Damage to Port-au-Prince's already miserable pre-earthquake sanitation and drinking water systems make the city "ripe for the rapid spread of cholera," Andrus said.
Port-au-Prince is estimated to be home to three million people, about half of whom have been living in homeless encampments since the Jan. 12 earthquake ravaged the capital.
A confirmed case of cholera had never been seen in this Caribbean country before last month, when it suddenly killed several dozen people and spread across the agricultural heartland of the Artibonite Valley.
The U.S. Centers for Disease Control and Prevention found that the strain is most similar to those found in South Asia, but no formal investigations have been done to learn how the disease arrived in Haiti.
It has killed more than 580 people and hospitalized more than 9,500, with confirmed cases across the entire northern two-thirds of the country. Dozens of cases are rumored throughout the south.
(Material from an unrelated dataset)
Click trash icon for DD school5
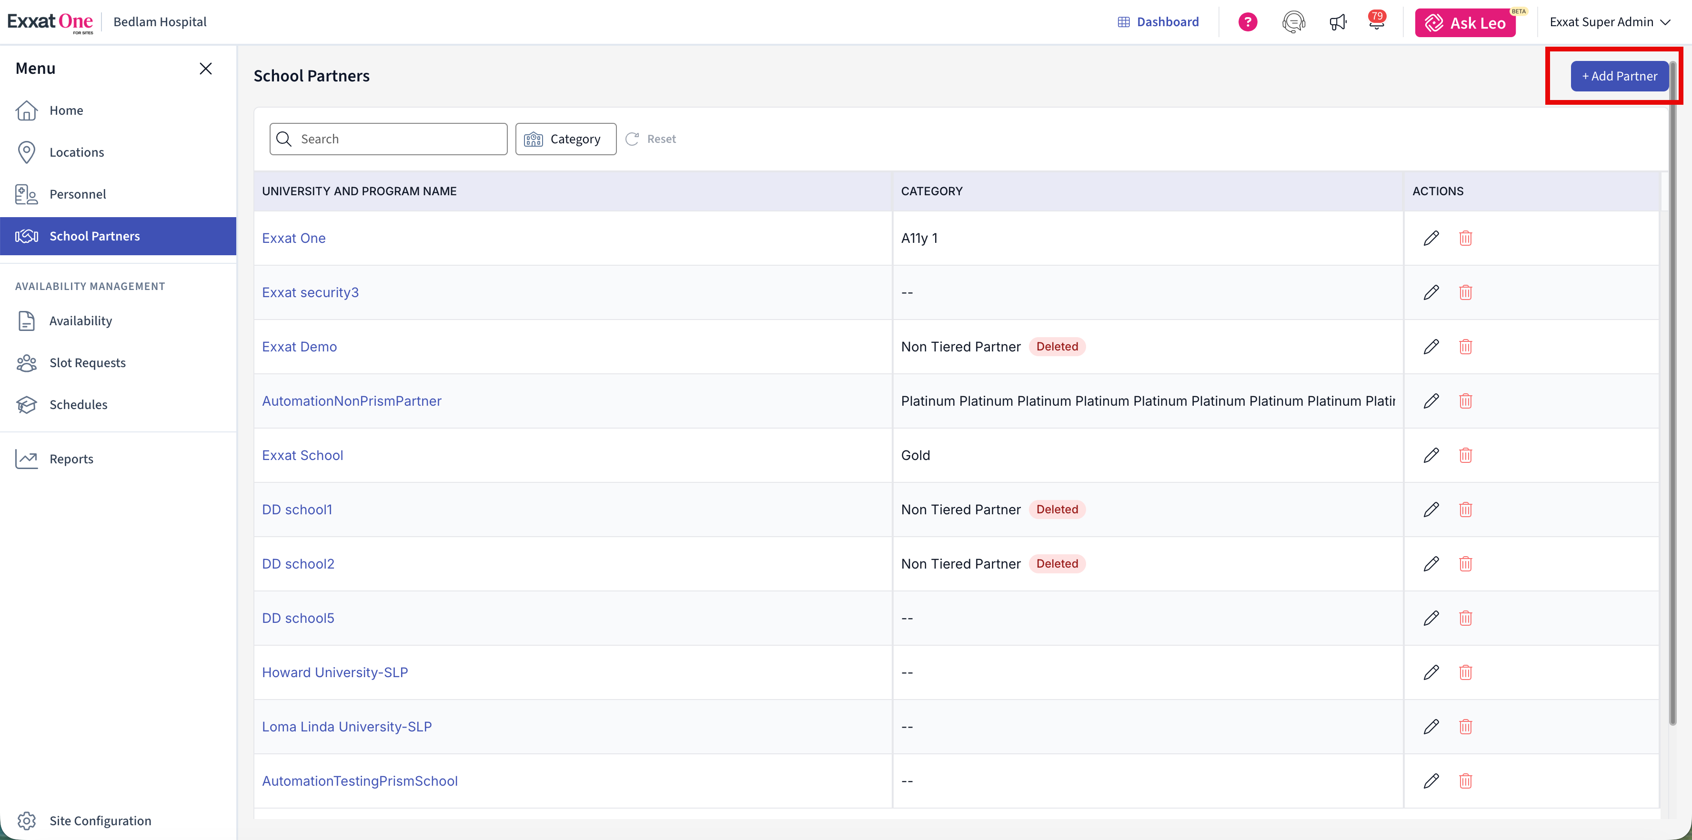 coord(1465,618)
"Now it is our duty as citizens to help solve this problem, which has gone from being an urgent humanitarian matter and gone to the level of national security," the health ministry's executive director, Dr. Gabriel Timothee, said during a televised news conference.
The disease, primarily spread when infected fecal matter contaminates food or water, is treatable, mainly by rehydrating the sick with safe water mixed essentially with salt, sugar and potassium or with intravenous fluids. Antibiotics are also sometimes used.
But decades of failing and often regressing infrastructure — wracked by political upheaval, unbalanced foreign trade, a 1990s embargo and natural disasters — have left millions of Haitians without access to clean water, sanitation or medical care.
Haitian and foreign aid workers continued campaigns to tell people to wash their hands, cook food thoroughly and take other precautions against the spread of cholera.
But health officials said that cholera will be part of the Haitian landscape for a long time, taking its place among the other challenges in one of the world's most difficult places to live.
"We have to think about and plan for the long term," Andrus said. "The bacteria have a foothold in the rivers and the water system, so it will be there for a number of years."